=== Begin Enclosure ===

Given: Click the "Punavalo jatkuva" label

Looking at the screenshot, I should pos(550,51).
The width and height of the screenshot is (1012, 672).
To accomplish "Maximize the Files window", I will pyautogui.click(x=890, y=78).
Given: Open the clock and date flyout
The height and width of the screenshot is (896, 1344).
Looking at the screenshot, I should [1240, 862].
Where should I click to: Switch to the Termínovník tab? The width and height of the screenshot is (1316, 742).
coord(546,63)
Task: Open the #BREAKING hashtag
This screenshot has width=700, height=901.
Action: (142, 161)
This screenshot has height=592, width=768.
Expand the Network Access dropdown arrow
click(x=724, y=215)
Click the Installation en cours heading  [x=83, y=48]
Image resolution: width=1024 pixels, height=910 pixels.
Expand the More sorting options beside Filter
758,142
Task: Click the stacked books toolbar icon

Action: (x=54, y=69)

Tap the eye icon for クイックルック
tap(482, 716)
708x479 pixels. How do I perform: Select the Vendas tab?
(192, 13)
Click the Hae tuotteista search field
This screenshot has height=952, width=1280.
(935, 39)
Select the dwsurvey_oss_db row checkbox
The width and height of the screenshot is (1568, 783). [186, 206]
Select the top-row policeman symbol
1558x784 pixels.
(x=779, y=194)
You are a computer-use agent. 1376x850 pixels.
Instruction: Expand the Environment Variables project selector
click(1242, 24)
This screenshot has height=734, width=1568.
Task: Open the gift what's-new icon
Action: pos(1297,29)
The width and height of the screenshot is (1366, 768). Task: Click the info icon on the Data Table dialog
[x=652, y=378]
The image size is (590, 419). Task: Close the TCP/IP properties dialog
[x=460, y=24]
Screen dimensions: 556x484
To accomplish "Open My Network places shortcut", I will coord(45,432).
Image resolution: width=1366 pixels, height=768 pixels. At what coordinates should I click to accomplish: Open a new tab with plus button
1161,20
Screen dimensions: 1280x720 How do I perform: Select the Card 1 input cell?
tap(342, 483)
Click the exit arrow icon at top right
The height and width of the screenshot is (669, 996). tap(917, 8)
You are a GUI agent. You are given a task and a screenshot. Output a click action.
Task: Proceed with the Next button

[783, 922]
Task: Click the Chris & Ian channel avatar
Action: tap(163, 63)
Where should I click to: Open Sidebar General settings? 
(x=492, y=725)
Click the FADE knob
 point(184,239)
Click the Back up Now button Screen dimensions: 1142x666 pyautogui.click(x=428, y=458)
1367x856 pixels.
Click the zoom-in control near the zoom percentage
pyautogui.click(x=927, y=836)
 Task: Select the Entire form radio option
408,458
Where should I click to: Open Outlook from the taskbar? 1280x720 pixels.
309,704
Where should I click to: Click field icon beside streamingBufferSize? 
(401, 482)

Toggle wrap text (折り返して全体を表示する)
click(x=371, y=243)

=== End Enclosure ===

WHAT TO PRODUCE
Each line that contains the string "will" should be copied from the data above.

TASK RESULT
To accomplish "Maximize the Files window", I will pyautogui.click(x=890, y=78).
To accomplish "Open My Network places shortcut", I will coord(45,432).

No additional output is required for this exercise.